Saturday
December 9th 2013
PO Box
And we now
have a PO Box, so anyone wanting to send anything, please send it to Ruairí Ó
hEithir and/or Martine Oliver, PO Box 5070, Boulevard Khouvieng, Vientiane, Lao
PDR. But, if you are sending anything, do let us know as we aren’t going to be
checking it unless we think there is something there for us!!
New house
I mentioned
before, the house we are staying in at the moment is lovely but too small for
teaching in and with no garden. The noise we have actually got used to and it
is nice to have Lao neighbours on each side but the lack of a garden is
critical. So we have been house-hunting with the help of various agencies and
websites such as findinlao.com and the various Lao Facebook pages. And this
morning we paid the one month’s deposit on a house and agreed a list of
furniture with our new landlord plus a few repairs and paintjobs that need to
be done. We sign the contract on December 16th and move in!!
As you can
see from the photos the garden is huge! And once the rainy season starts the
grass will grow back almost immediately so we may need someone to come in and
cut the grass (Alfred: Grass-cutting here
is done by hand with a type of sickle so Ruairí is not volunteering his services).
There are numerous trees and most of them bear fruit: pomelo, orange,
starfruit, mango and a few more we aren’t sure about. Nice to be able to pick
your own fruit!!
For those
who are interested the house is located just beside the Chinese Embassy – in fact, we share a wall with them. It is a
diplomatic area, stuffed with embassies and diplomatic residences and the house
opposite us is owned by the Lao Prime Minister’s personal advisor, so not quite
the same type of Lao neighbours that we have become used to! But a nice area,
near an open-air fruit and vegetable market and about 20 minutes’ cycle from
the centre of town.
Learning Lao through killing mosquitoes
I have
taken Alfred’s advice (Alfred: Why? You
never have before?) and have been keeping a running total in Lao of how
many mosquitoes I have killed with my electronic tennis racquet. At the moment
I am on neung loi sii-sip baed (or
148 as we say it) and I must say in the markets, bars and restaurants, being
able to say the amounts in Lao does seem to go down well. Numbers are pretty
straightforward in Lao (Alfred: Unlike
Kinyarwanda! Remember how long those words were!). Once you have one to ten
you are pretty much set. You needs specific words for twenty, a hundred, a
thousand, one hundred thousand (which is a specific word) and a million.
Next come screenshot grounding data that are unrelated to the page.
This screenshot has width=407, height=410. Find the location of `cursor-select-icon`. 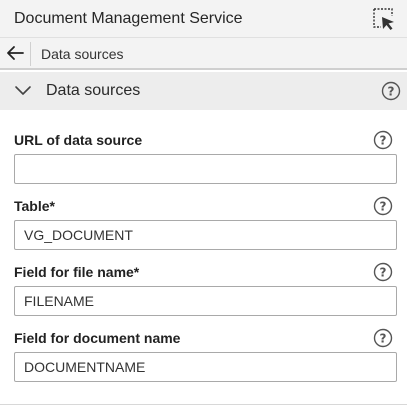

cursor-select-icon is located at coordinates (384, 19). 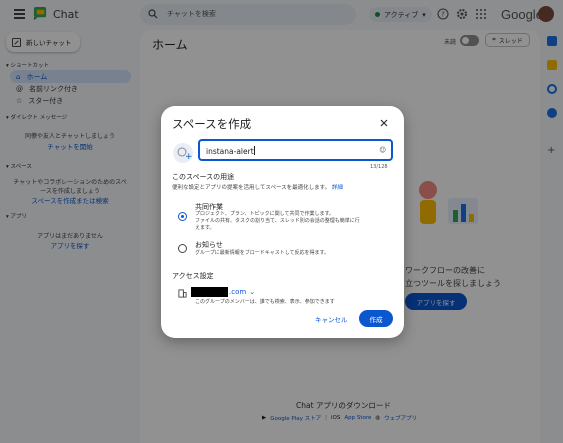 I want to click on space-name-input: instana-alert ☺, so click(x=296, y=150).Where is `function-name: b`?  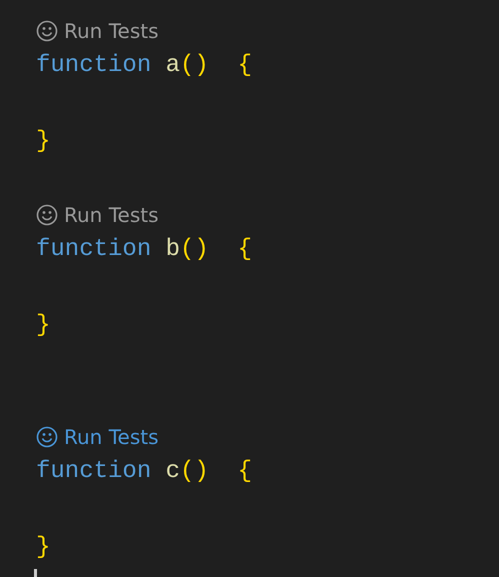 function-name: b is located at coordinates (173, 250).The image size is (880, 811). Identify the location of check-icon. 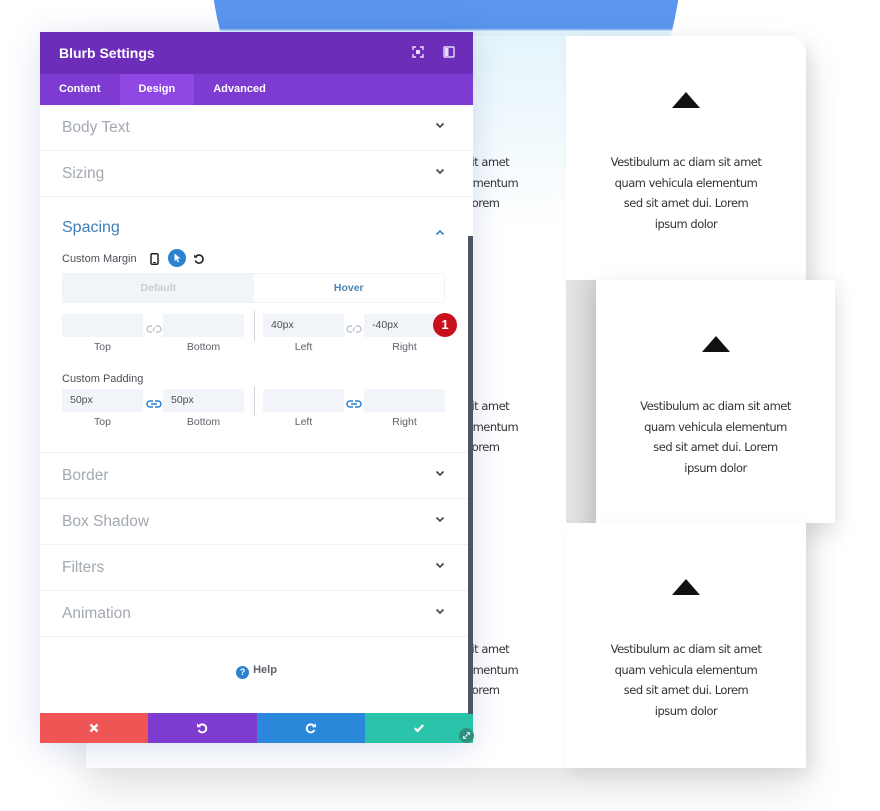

Thirty, forty and so on are just three-ten and four-ten. And Lao seem to have abandoned
their traditional numerals in favour of Arabic ones (Alfred: As in, the numbers we use in the West) which is a pity in
one way, but does make life a lot easier on us falang.
Now I just
need to start learning (Alfred: And
USING!) some actual phrases!
The ‘Really?’ section
OK, we gave up on this one. The nearest big supermarket, D-Mart, has hundreds of these. Anyone know what purpose they serve?? (Alfred: Of course, the way the photo is taken, it could read 'Butt Roller' but that wouldn't really be any better).